Monday, 6 October 2008

Between tar, tar.gz, tar.bz2

For a long time I have been wondering what should be the ideal compression when you copy a bunch of files over a local network. Today I copied a full ubuntu installation of 2 G over the network, piping the tar command into ssh.
Something like:

cd /
tar --one-file-system -cf - . | ssh user@backup " cd /restore && tar xf -"

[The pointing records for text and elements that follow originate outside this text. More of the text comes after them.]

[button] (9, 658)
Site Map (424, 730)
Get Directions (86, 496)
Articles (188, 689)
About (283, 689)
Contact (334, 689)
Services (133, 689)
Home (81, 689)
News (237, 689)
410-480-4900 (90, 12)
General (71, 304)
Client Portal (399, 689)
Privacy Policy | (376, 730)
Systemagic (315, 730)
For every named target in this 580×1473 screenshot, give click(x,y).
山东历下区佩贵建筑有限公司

I measured the time taken with the time command.

And the results:

tar cjvf 19m53
tar czvf 9m20
tar cvf 11m02

So it looks it is the gzip compression which saves the more time.

Sunday, 21 September 2008

Embedded opensource does not need to be unix-like

Today while looking for some embedded Linux Hardware for libera, I stumbled upon Rockbox, which is an alternative GPL firmware for a variety of MP3 players like Ipod, and Iriver. I found this project quite interesting because:
  1. they support quite a number of device including mine ( iriver H340, one of the few MP3 players who supported ogg vorbis out of the box )
  2. they took the approach to write a firmware from scratch, and not try to port Linux which would be probably overkill for these kind of devices ( ARM cpu, or Motorola Coldfire )
I am looking forward to having a try, especially they boast a port of Doom !

Sunday, 14 September 2008

Next Ubuntu release will include 802.11n support

I downloaded yesterday the ubuntu kernel source tarball to see which driver, the next ubuntu release will include, and I noticed with pleasure they plan to include linux 2.6.27. Although not officially released yet, 2.6.27 will included ath9k, a driver written by Atheros to support their last 802.11n chipset.
The forthcoming kernel will also include the ath9k driver, wich is a completely opensource driver for older Atheros chipsets, without the binary blob, and it means we will be able to include much more from Atheros in libera.cc

Monday, 25 August 2008

FreeBSD compatibility added to libera.cc

Today we added the last missing pieces for the beta release of libera.cc: the information concerning FreeBSD 7.0 compatibility. It went quite fast, and unfortunately I have to say it is due to the lack of support for many devies , for instance it is not possible to have a DVB-T tuner on FreeBSD, and no webcam with kernel support. I have only experience with FreeBSD on servers and I had no clue about this.
On the other FreeBSD is _much_ more nicely documented, nearly every driver has a man page detailing the chipset that the driver is aimed at, _and_ a list of commercial devices using that very chipset. Which makes finding what works in a much reliable way.
So as usual there is a bit of good everywhere.